# [PROBLEM]
Return, word for word, the stretch of entries below from the line containing "Open the Docs link" through the end of the entries, leaving out the pictures.

* BEGIN RECORDS SUPPLIED *

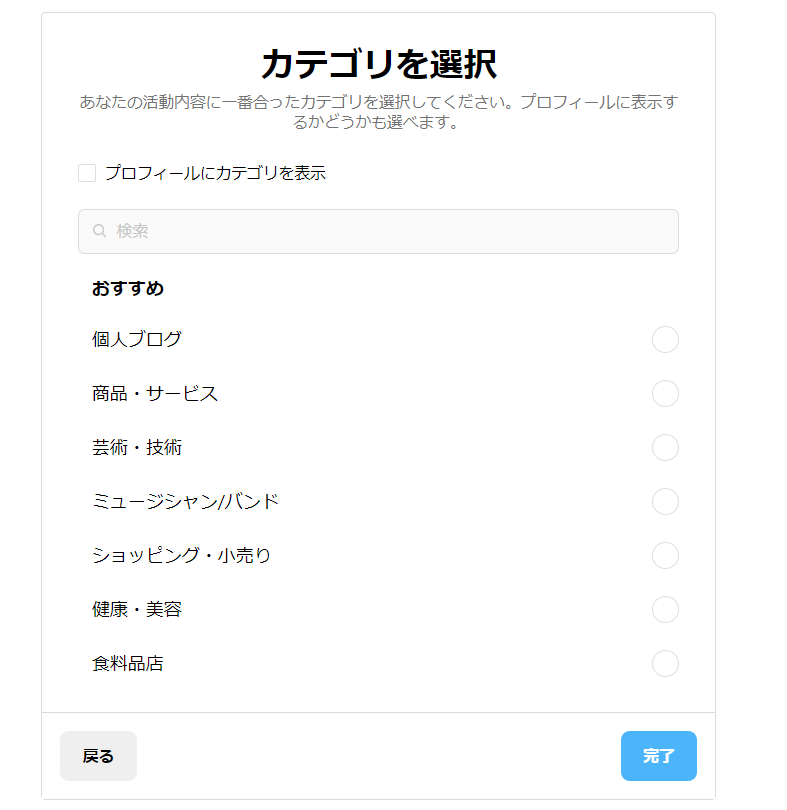Click the プロフィールにカテゴリを表示 label text
The width and height of the screenshot is (787, 810).
(215, 173)
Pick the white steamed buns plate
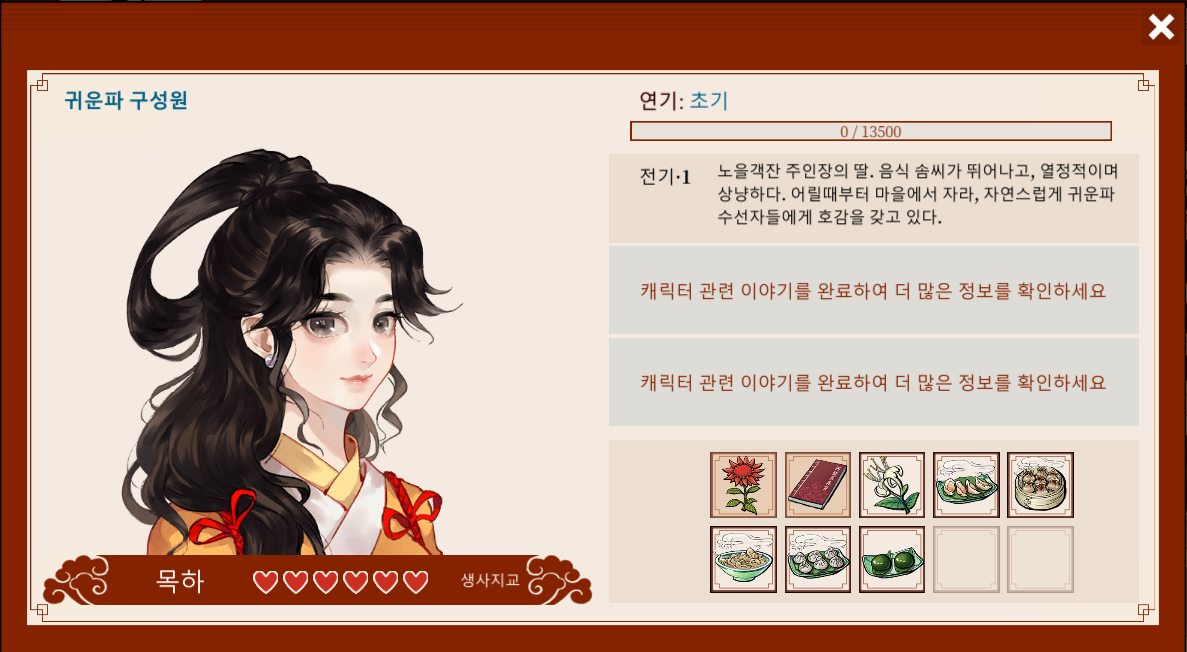This screenshot has width=1187, height=652. click(x=818, y=559)
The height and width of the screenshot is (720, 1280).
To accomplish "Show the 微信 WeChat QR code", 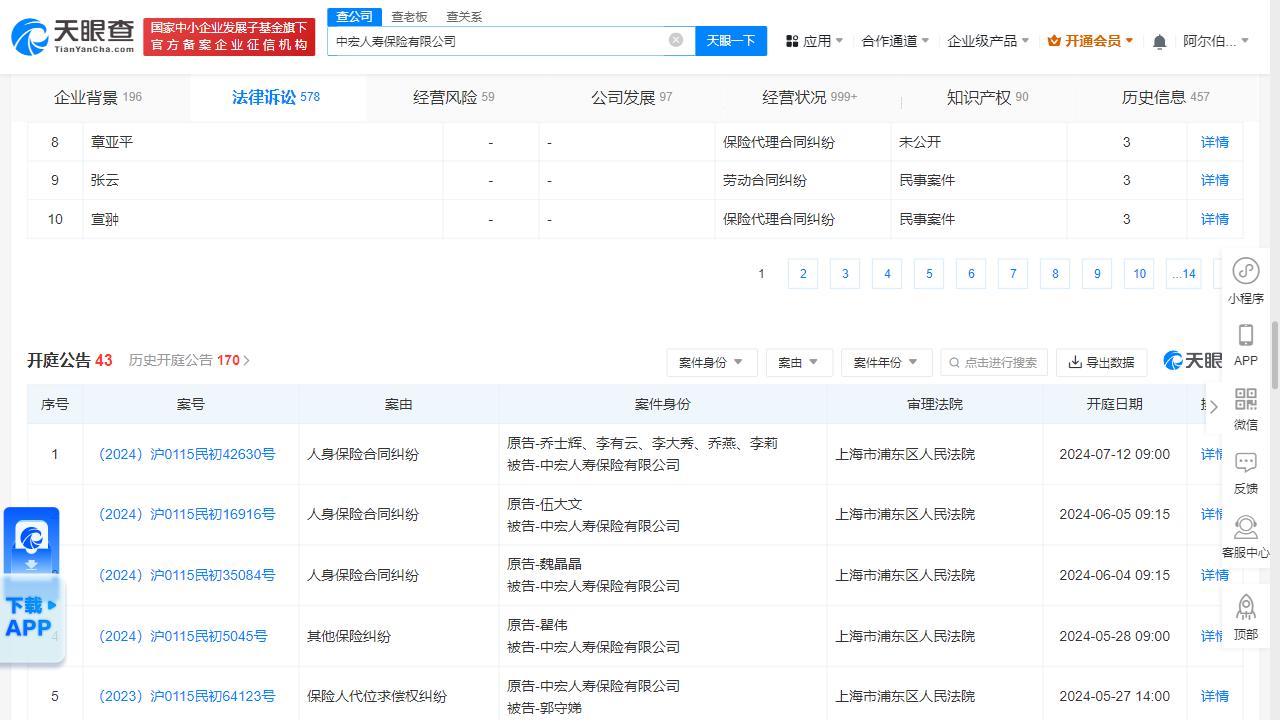I will point(1245,408).
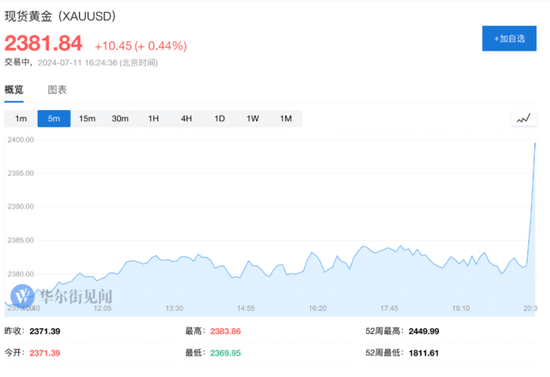Switch chart to 1D interval

[x=220, y=119]
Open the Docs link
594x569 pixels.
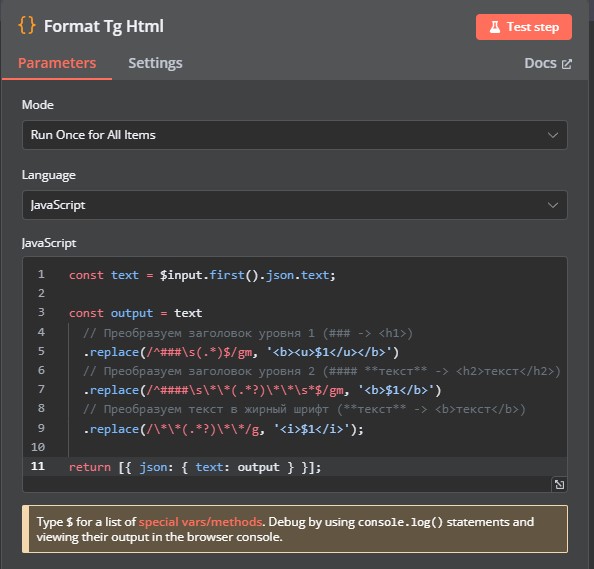[x=548, y=63]
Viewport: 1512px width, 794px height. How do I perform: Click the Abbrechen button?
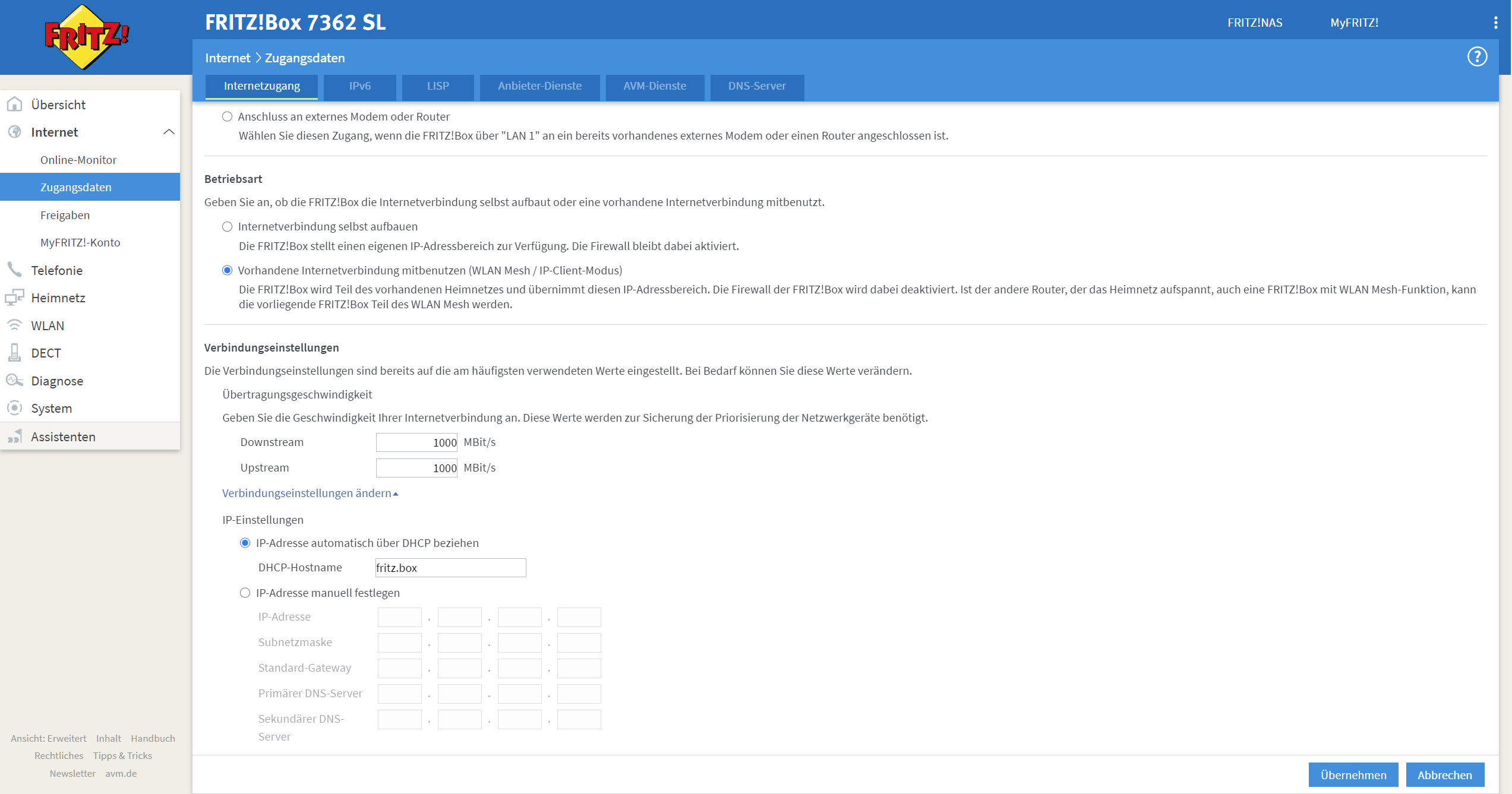(x=1444, y=775)
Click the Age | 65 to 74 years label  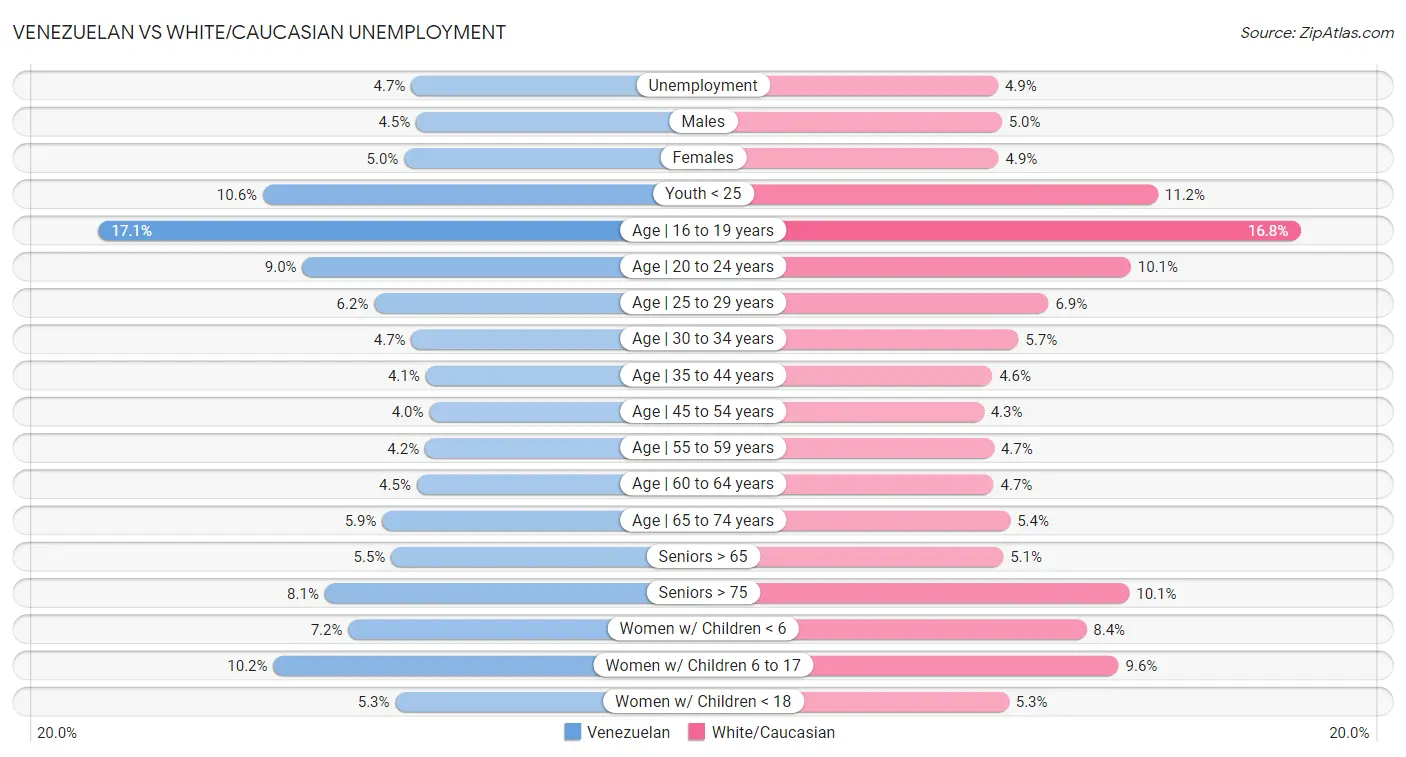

* END RECORDS SUPPLIED *

# [ANSWER IN FULL]
Open the Docs link
594x569 pixels.
[x=548, y=63]
Viewport: 1512px width, 794px height. How do I perform: Click the Abbrechen button?
(x=1444, y=775)
Click the Age | 65 to 74 years label  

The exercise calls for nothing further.